Copy the listing below verbatim, from the line containing "July (237, 139)" through the line containing "Tobacco [499, 229]", including both of those lines.

======== Entries

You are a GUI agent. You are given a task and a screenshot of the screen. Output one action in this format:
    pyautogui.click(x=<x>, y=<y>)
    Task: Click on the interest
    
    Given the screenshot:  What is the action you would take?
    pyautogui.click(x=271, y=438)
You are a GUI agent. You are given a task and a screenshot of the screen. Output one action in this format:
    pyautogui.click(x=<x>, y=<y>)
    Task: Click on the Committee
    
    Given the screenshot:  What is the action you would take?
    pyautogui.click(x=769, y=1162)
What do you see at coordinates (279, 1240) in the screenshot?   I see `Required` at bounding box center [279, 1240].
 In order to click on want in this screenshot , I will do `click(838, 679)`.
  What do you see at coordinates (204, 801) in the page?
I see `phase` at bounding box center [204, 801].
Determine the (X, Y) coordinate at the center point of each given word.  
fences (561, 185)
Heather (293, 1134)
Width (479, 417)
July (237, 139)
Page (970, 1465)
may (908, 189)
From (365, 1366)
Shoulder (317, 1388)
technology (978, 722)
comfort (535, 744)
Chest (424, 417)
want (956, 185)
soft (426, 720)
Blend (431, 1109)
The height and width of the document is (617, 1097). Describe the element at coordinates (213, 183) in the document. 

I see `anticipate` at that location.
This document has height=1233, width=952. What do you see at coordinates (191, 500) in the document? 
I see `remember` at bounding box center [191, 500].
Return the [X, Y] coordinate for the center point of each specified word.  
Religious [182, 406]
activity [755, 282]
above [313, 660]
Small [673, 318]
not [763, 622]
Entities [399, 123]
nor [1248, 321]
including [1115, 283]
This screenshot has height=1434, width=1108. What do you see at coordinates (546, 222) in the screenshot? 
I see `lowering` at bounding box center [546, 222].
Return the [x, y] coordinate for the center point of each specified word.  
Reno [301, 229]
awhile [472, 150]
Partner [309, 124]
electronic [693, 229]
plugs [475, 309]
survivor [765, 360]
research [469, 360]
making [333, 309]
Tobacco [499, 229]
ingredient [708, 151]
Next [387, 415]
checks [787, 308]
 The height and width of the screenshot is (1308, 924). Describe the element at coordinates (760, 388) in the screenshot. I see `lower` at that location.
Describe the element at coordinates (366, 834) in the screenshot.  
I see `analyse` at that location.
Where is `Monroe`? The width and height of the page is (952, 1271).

================

Result for this exercise.
July (237, 139)
Page (970, 1465)
may (908, 189)
From (365, 1366)
Shoulder (317, 1388)
technology (978, 722)
comfort (535, 744)
Chest (424, 417)
want (956, 185)
soft (426, 720)
Blend (431, 1109)
The height and width of the document is (617, 1097). Describe the element at coordinates (213, 183) in the document. 

I see `anticipate` at that location.
This document has height=1233, width=952. What do you see at coordinates (191, 500) in the document? 
I see `remember` at bounding box center [191, 500].
Return the [X, Y] coordinate for the center point of each specified word.  
Religious [182, 406]
activity [755, 282]
above [313, 660]
Small [673, 318]
not [763, 622]
Entities [399, 123]
nor [1248, 321]
including [1115, 283]
This screenshot has height=1434, width=1108. What do you see at coordinates (546, 222) in the screenshot? 
I see `lowering` at bounding box center [546, 222].
Return the [x, y] coordinate for the center point of each specified word.  
Reno [301, 229]
awhile [472, 150]
Partner [309, 124]
electronic [693, 229]
plugs [475, 309]
survivor [765, 360]
research [469, 360]
making [333, 309]
Tobacco [499, 229]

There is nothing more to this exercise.